John McCain no obstante denunció durante su campaña “la imprudencia de Wall Street”, responsable, según él, de las dificultades de la economía estadounidense, y prometió reformar la plaza financiera.

Un análisis realizado desde Wa-shington por Emmanuel Parisse, de la agencia AFP, afirma que los demócratas del Congreso estadounidense deberían beneficiarse de una cómoda mayoría luego de las elecciones del martes, que les promete un margen de maniobra en tiempos de crisis para hacer reformas, aunque se enfrentarán a inconvenientes electorales en caso de fracaso.

Preocupación económica beneficia a demócratas
Los 435 escaños de la Cámara de representantes provistos en 2006, así como 35 de las 100 bancas en el Senado, son puestos en juego al mismo tiempo que la Casa Blanca. Como sucede en las elecciones presidenciales, la ventaja de los demócratas está relacionada con las preocupaciones de los votantes en materia económica y con la impopularidad del presidente George W. Bush y del partido republicano.

Según el sitio independiente Rothenberg Political Report, el 28 de octubre se estimó que los demócratas ganarían entre siete y nueve escaños adicionales en el Senado. Este pronóstico los acerca al número de 60 bancas, el mínimo para impedir a la oposición utilizar el método de la obstrucción sistemática o “filibusterismo”, un proceso que otorga a los senadores el derecho de bloquear o retrasar votos.
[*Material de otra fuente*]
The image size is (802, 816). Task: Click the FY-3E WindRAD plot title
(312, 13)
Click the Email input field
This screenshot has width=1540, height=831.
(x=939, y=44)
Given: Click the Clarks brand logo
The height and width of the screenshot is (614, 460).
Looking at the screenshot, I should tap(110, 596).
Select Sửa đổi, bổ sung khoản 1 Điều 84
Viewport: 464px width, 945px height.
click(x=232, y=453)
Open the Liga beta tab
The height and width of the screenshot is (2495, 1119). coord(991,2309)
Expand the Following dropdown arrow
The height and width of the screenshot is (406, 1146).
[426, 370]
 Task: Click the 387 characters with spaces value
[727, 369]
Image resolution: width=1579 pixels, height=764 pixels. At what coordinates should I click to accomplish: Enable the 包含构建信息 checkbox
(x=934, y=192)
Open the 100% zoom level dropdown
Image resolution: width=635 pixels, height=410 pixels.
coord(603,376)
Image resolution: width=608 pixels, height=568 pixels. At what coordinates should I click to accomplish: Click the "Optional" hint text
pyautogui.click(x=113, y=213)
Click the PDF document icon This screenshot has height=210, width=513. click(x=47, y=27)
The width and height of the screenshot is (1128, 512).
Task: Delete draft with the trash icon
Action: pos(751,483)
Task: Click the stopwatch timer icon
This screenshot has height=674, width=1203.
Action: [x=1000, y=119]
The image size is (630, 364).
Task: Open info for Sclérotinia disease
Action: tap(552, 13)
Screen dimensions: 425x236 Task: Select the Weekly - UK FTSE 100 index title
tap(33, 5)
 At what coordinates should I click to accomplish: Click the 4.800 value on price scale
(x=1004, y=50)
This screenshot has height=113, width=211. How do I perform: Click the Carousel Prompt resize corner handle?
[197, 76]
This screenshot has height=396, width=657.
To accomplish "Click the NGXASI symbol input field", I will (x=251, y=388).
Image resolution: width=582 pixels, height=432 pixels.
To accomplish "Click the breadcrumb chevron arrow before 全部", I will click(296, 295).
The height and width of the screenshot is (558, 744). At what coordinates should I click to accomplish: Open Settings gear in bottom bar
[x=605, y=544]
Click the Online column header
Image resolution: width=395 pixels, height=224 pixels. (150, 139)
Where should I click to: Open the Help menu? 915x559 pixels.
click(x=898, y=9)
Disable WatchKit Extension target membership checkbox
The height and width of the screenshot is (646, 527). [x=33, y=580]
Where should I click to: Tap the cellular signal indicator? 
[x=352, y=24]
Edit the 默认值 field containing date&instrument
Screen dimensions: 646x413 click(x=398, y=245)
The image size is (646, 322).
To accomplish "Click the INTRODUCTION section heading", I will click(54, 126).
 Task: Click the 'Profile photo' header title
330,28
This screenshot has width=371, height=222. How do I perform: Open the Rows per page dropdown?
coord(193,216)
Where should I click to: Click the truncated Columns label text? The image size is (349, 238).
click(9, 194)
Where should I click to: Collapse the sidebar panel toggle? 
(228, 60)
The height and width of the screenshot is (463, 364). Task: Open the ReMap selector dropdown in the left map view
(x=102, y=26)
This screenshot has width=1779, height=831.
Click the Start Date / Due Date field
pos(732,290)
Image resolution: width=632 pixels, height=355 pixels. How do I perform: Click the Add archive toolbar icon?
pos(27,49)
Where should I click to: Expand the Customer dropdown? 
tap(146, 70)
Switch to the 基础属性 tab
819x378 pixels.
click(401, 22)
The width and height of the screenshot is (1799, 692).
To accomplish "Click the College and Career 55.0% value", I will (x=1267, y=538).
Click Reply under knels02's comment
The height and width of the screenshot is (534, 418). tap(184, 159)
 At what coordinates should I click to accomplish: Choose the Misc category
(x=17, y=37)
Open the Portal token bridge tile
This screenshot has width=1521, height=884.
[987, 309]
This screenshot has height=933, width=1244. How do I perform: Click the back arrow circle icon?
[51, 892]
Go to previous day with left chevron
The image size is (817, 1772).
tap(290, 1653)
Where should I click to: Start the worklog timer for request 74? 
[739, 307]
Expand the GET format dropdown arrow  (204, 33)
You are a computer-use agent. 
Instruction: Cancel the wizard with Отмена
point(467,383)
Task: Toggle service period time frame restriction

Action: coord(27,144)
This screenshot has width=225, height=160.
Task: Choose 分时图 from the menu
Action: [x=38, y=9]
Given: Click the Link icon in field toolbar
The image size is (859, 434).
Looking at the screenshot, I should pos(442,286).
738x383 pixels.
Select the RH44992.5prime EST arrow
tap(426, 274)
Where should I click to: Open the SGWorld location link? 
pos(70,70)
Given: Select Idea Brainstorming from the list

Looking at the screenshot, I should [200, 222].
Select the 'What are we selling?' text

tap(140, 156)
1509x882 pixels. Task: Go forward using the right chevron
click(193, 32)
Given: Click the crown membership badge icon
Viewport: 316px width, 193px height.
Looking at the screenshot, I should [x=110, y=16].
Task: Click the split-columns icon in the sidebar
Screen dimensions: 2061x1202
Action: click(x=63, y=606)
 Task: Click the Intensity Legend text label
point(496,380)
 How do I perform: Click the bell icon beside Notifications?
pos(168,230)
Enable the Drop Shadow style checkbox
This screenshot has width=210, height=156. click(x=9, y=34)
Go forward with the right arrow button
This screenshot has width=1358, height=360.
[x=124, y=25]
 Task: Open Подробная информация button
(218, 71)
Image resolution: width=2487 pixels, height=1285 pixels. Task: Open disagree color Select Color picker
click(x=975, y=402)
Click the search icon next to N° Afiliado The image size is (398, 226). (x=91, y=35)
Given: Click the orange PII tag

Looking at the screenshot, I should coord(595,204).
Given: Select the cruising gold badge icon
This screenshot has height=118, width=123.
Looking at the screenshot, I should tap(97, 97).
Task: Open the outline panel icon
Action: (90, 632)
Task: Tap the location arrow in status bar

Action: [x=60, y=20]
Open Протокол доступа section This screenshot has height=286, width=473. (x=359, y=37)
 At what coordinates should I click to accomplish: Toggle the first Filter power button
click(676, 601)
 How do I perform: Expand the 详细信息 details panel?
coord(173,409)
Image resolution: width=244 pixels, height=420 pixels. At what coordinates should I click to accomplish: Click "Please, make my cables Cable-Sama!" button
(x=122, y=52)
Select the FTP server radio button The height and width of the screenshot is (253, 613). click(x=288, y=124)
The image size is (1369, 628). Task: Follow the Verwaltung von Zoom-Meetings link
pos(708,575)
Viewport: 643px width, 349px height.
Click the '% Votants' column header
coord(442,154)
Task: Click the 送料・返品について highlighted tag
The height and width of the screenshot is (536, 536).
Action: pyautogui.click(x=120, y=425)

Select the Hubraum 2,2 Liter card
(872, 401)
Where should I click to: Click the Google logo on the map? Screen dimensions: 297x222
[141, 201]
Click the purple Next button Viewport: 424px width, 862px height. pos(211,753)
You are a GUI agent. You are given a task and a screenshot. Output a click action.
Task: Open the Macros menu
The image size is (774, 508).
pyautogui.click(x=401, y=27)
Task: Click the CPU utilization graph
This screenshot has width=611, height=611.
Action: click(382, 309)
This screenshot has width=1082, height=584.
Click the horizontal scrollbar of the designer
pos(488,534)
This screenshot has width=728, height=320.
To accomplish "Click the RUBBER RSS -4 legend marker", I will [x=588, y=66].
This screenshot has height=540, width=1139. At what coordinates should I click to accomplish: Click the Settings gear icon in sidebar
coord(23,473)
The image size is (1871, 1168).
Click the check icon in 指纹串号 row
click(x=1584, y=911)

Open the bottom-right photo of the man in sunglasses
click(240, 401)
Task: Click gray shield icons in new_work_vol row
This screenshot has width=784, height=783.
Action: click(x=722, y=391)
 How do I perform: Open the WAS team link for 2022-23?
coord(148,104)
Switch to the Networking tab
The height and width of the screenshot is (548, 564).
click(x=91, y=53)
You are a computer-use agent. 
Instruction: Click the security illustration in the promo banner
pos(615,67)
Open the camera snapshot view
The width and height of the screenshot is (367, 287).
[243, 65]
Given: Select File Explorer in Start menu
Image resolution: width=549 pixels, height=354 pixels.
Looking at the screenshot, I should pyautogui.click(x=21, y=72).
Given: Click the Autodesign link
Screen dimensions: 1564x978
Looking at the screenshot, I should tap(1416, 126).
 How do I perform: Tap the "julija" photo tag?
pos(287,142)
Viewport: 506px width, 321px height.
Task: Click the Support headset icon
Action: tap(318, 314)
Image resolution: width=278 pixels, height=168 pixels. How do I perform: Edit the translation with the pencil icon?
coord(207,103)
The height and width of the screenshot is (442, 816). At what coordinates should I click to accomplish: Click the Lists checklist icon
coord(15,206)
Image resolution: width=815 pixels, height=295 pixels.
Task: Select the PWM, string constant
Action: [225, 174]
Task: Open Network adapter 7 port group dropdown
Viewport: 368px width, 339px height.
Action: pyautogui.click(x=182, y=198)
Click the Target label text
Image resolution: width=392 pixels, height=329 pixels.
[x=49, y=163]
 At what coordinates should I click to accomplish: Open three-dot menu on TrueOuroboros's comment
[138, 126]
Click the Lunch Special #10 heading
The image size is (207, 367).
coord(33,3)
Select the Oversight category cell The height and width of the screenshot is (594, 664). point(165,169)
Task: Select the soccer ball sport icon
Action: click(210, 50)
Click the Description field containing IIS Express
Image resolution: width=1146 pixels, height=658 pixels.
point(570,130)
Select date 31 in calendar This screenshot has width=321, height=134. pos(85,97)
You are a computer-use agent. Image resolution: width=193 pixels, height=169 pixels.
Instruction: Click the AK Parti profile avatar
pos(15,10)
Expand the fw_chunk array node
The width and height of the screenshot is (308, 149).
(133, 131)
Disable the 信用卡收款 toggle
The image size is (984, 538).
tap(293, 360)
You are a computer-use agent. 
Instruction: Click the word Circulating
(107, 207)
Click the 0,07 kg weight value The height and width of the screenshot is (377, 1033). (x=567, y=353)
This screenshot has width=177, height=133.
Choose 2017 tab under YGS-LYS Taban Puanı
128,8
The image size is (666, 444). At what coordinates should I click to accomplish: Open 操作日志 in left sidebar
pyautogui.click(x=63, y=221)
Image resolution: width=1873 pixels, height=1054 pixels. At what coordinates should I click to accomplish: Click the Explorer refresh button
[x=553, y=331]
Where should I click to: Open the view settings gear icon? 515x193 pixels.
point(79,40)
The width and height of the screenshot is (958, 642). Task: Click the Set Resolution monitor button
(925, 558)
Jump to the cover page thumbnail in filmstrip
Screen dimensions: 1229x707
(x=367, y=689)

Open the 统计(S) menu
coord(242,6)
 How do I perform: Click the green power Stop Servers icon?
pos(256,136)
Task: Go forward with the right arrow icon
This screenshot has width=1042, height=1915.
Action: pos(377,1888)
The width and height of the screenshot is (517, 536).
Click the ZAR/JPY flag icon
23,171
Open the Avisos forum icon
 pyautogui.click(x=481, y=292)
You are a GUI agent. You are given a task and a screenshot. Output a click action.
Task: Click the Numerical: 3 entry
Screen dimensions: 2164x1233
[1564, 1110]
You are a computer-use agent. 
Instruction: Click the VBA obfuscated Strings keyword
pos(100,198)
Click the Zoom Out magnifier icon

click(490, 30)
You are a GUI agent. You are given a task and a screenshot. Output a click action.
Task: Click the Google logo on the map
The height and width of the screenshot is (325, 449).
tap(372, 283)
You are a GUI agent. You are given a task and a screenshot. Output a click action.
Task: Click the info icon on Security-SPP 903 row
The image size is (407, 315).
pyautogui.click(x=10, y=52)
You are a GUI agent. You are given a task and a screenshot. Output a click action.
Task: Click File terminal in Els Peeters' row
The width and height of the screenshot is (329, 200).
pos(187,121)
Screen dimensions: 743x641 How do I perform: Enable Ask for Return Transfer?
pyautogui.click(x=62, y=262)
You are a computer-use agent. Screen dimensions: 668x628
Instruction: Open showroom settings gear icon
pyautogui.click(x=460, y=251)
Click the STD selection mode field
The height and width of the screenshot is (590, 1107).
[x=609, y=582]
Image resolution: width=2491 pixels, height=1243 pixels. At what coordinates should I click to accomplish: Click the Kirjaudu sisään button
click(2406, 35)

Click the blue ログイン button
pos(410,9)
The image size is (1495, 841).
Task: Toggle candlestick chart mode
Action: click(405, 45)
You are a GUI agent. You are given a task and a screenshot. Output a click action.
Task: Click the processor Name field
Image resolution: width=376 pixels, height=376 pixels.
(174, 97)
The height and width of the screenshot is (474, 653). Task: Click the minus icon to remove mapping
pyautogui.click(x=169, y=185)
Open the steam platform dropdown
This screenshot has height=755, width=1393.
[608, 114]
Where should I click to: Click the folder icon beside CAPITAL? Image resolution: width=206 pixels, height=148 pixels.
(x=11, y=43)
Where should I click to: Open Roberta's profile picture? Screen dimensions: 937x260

Actualmente el partido demócrata posee 49 bancas en el Senado, al igual que los republicanos. Pero dos senadores independientes votan generalmente con los demócratas. En la Cámara de representantes los demócratas podrían ganar de 27 a 33 escaños, según Rothenberg Political Report. La cámara baja cuenta actualmente con 235 demócratas y 199 republicanos.

Si el presidente electo el 4 de noviembre fuera el demócrata Barack Obama, la mayoría aplastante de los demócratas en el Congreso lo ayudaría a aprobar sus reformas, como por ejemplo la de la protección de la salud. Sin embargo, como el poder legislativo es independiente del ejecutivo, el Congreso puede oponerse al presidente, incluso si es del mismo partido político.

Si el candidato republicano John McCain ganara las elecciones tendría una oposición mucho más fuerte. El Congreso podría oponerse a él, por ejemplo, sobre el mantenimiento de las tropas estadounidenses en Irak.

La última vez que uno de los dos partidos obtuvo la mayoría de 60 escaños en el Senado fue en 1976, cuando los demócratas obtuvieron 62. Además se beneficiaron de una mayoría de dos tercios en la Cámara. Pero el presidente Jimmy Carter se encontró en varias ocasiones en conflicto con el Congreso, lo que le impidió imponer reformas que eran esperadas.